I
attended the UKOUG conference early in December. While I was there, I
went to a presentation by Chris Saxon, where he explained how Oracle
decides when to use an index. The example below, which I ran in an
Oracle 11.1 database, is based on what I learnt.
I used to believe that if a where
clause only returned a small percentage of the rows in a table, Oracle
would use an index if it could. Then I would be surprised whenever
Oracle did not follow this rule. However, I now know that it is not as
simple as this; it also depends on the clustering factor.
I ran the query below to look at the DBA_SEGMENTS view and show the number of rows for segments owned by SYSTEM, the total number of rows and the percentage of rows for segments owned by SYSTEM. The important point for this example is that SYSTEM owned less than 2% of the segments:
SQL> l
1 select
2 (select count(*)
3 from dba_segments
4 where owner = 'SYSTEM') as system,
5 (select count(*)
6 from dba_segments) as total,
7 (select count(*)
8 from dba_segments
9 where owner = 'SYSTEM') /
10 (select count(*)
11 from dba_segments) * 100
12 as percentage
13* from dual
SQL> /
SYSTEM TOTAL PERCENTAGE
---------- ---------- ----------
434 23153 1.87448711
SQL>
I copied 3 columns from every row in this view into a table:
SQL> create table tab1
2 as select owner, segment_name, bytes
3 from dba_segments
4 /
Table created.
SQL>
Based on what I used to think, if I queried this table to find all the rows for segments belonging to SYSTEM,
Oracle would use an index if it had one. The problem with this idea is
that even with an index, Oracle needs to read every block containing a
row belonging to SYSTEM. So, once I had created the table, I
counted the number of blocks with one (or more) of these rows. The rows
were in several blocks as they were scattered throughout the table:
SQL> select count
2 (distinct dbms_rowid.rowid_block_number(rowid))
3 from tab1
4 where owner = 'SYSTEM'
5 /
COUNT(DISTINCTDBMS_ROWID.ROWID_BLOCK_NUMBER(ROWID))
---------------------------------------------------
84
SQL>
… then I counted the number of blocks in the table:
SQL> select blocks
2 from user_segments
3 where segment_name = 'TAB1'
4 /
BLOCKS
----------
128
SQL>
Although less than 2% of the table’s rows were for segments belonging to SYSTEM, even with an index in place, Oracle would have to read 84/128x100 = (almost) 66% of the blocks to get to them.

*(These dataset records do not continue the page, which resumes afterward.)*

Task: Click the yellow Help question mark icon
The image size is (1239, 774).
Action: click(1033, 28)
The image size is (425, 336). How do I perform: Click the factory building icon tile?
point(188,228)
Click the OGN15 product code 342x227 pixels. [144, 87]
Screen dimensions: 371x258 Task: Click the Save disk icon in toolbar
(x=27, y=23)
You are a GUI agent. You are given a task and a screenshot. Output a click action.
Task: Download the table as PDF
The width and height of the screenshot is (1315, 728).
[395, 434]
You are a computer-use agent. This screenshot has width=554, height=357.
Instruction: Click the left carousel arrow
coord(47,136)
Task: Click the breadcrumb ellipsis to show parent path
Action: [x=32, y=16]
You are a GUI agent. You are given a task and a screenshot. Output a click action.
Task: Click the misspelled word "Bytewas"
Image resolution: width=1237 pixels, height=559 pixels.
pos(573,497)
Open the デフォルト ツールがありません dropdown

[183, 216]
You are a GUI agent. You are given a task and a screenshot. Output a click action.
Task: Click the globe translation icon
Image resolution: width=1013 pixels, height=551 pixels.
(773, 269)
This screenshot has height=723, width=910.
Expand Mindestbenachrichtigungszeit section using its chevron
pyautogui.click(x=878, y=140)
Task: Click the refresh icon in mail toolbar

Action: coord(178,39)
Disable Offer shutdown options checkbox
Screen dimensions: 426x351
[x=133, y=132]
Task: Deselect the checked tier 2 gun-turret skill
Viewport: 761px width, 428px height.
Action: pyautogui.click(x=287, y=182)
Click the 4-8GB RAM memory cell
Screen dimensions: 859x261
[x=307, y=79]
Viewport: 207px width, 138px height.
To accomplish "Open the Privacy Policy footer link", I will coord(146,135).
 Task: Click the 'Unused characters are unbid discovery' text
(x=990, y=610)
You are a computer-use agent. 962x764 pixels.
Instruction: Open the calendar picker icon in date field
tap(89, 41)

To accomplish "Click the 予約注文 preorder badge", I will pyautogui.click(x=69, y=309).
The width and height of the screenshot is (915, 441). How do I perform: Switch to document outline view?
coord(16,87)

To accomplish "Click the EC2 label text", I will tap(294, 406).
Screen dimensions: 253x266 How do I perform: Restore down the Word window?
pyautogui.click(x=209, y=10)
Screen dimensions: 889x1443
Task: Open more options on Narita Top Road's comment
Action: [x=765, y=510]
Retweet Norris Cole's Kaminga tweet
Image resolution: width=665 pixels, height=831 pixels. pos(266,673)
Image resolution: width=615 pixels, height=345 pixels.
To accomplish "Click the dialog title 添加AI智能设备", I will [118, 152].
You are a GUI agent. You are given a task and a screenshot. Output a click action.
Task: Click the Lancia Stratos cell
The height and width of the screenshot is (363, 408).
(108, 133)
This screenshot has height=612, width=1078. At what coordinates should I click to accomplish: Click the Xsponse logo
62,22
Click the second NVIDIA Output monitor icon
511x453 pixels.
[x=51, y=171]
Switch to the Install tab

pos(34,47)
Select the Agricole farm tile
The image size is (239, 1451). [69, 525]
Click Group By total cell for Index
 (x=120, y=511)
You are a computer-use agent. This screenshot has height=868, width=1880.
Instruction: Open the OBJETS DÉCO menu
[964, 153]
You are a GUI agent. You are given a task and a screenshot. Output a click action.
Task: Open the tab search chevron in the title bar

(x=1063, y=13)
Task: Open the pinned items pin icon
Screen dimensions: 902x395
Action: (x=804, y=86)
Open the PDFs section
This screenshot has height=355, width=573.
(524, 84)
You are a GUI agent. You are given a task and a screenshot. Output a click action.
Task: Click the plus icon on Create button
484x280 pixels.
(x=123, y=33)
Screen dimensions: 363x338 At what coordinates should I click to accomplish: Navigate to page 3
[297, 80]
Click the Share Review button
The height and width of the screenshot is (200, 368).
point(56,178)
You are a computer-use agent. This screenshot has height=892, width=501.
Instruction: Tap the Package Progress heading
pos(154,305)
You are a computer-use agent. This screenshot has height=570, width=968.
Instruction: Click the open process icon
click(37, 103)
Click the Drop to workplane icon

I created an index on the owner column:
SQL> create index ind1 on tab1(owner)
2 /
Index created.
SQL>
I checked the clustering_factor
of the index. If this is close to the number of BLOCKS in the table,
the data is well clustered (in relation to the index in question). If
the clustering_factor is higher, approaching the number of ROWS
in the table, the data is not well clustered. In this case, the rows for
segments belonging to SYSTEM were all over the place so the data was not well clustered:
SQL> select clustering_factor
2 from user_indexes
3 where index_name = 'IND1'
4 /
CLUSTERING_FACTOR
-----------------
1087
SQL>
I gathered statistics for the table. I found that if I did not do this, Oracle had to do some dynamic sampling when querying the table and I want to look at this in a future post, not now:
SQL> exec dbms_stats.gather_table_stats(-
> ownname=>'ANDREW',tabname=>'TAB1');
PL/SQL procedure successfully completed.
SQL>
I traced my session and ran a test query, which calculated how much space the segments belonging to SYSTEM occupied:
SQL> alter session set sql_trace = true
2 /
Session altered.
SQL> select sum(bytes)
2 from tab1
3 where owner = 'SYSTEM'
4 /
SUM(BYTES)
----------
52953088
SQL> alter session set sql_trace = false
2 /
Session altered.
SQL>
… then I ran the trace file through tkprof
and found that Oracle had not used the index when running the query. It
had to read well over half of the table’s blocks so a full table scan
was much quicker:
********************************************************************************
select sum(bytes)
from tab1
where owner = 'SYSTEM'
call count cpu elapsed disk query current rows
------- ------ -------- ---------- ---------- ---------- ---------- ----------
Parse 1 0.00 0.00 0 0 0 0
Execute 1 0.00 0.00 0 0 0 0
Fetch 2 0.00 0.00 0 120 0 1
------- ------ -------- ---------- ---------- ---------- ---------- ----------
total 4 0.00 0.00 0 120 0 1
Misses in library cache during parse: 1
Optimizer mode: ALL_ROWS
Parsing user id: 1698 (ANDREW)
Rows Row Source Operation
------- ---------------------------------------------------
1 SORT AGGREGATE (cr=120 pr=0 pw=0 time=0 us)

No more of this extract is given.